1

I'm trying to crawl a website using the requests library. However, the particular website I am trying to access (http://www.vi.nl/matchcenter/vandaag.shtml) has a very intrusive cookie statement.

I am trying to access the website as follows:

from bs4 import BeautifulSoup as soup
import requests
website = r"http://www.vi.nl/matchcenter/vandaag.shtml"
html = requests.get(website, headers={"User-Agent": "Mozilla/5.0"})
htmlsoup = soup(html.text, "html.parser")

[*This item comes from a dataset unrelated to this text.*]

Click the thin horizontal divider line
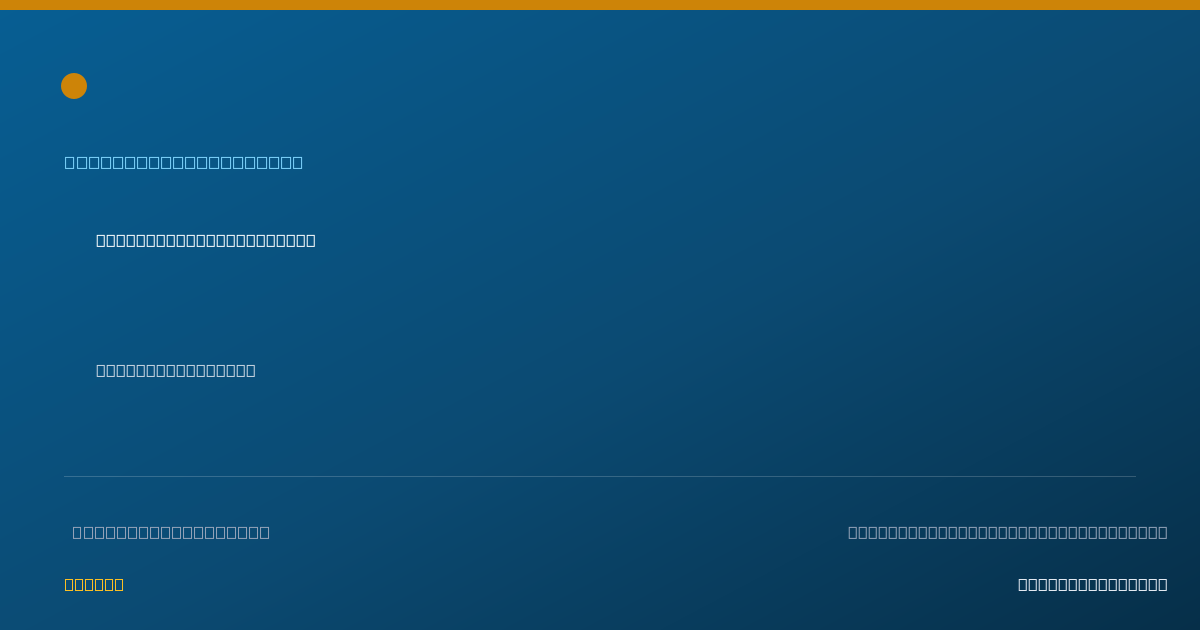The image size is (1200, 630). tap(600, 476)
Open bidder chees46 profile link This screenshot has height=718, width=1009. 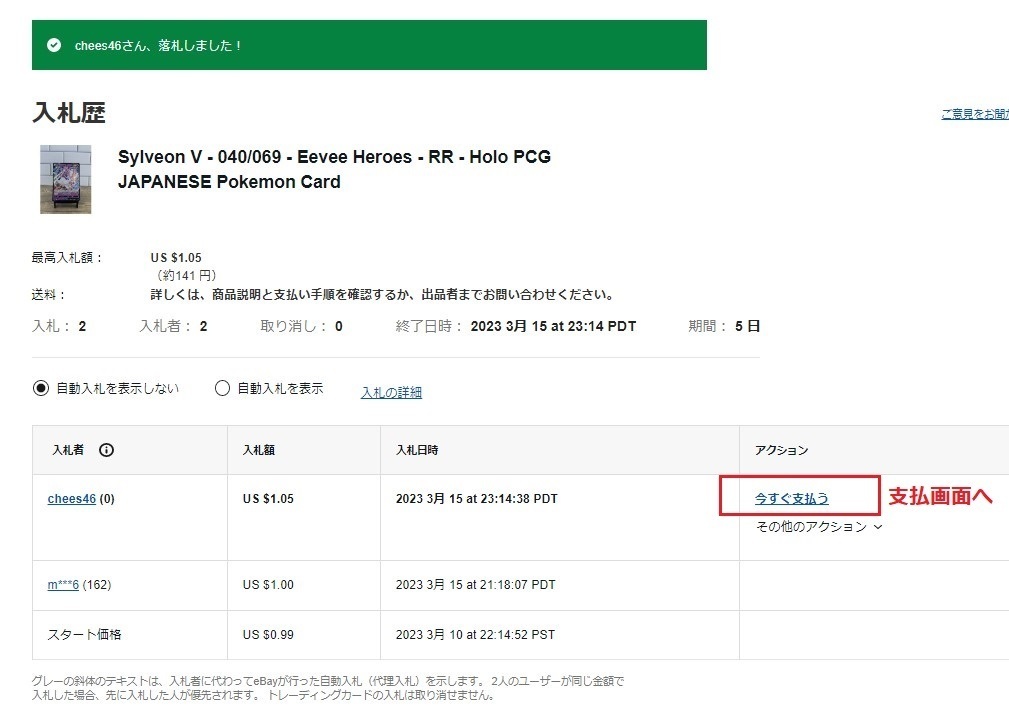click(71, 499)
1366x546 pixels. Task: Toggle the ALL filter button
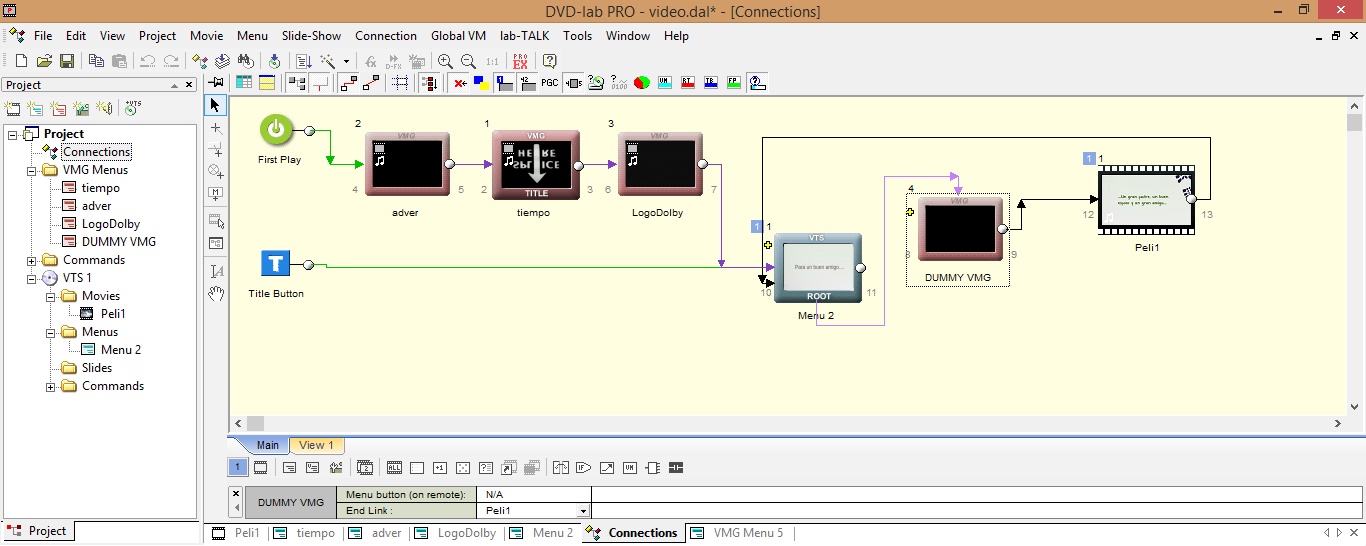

This returns a web page that consists of just the cookie statement with a big button to accept. If you try accessing this page in a browser, you find that pressing the button redirects you to the requested page. How can I do this using requests?

I considered using mechanize.Browser but that seems a pretty roundabout way of doing it.

user2229219
  • 342
  • 4
  • 16

2 Answers2

1

Try setting:

cookies = dict(BCPermissionLevel='PERSONAL')
html = requests.get(website, headers={"User-Agent": "Mozilla/5.0"}, cookies=cookies)

This will bypass the cookie consent page and will land you staight to the page.

Note: You could find the above by analyzing the javascript code that is run on the cookie concent page, it is a bit obfuscated but it should not be difficult. If you run into the same type of problem again, take a look at what kind of cookies does the javascript code that is executed upon a event's handling sets.

George Daramouskas
  • 3,720
  • 3
  • 22
  • 51
-1

I have found this SO question which asks how to send cookies in a post using requests. The accepted answer states that the latest build of Requests will build CookieJars for you from simple dictionaries. Below is the POC code included in the original answer.

import requests

cookie = {'enwiki_session': '17ab96bd8ffbe8ca58a78657a918558'}

r = requests.post('http://wikipedia.org', cookies=cookie)
Community
  • 1
  • 1
Koga
  • 523
  • 4
  • 13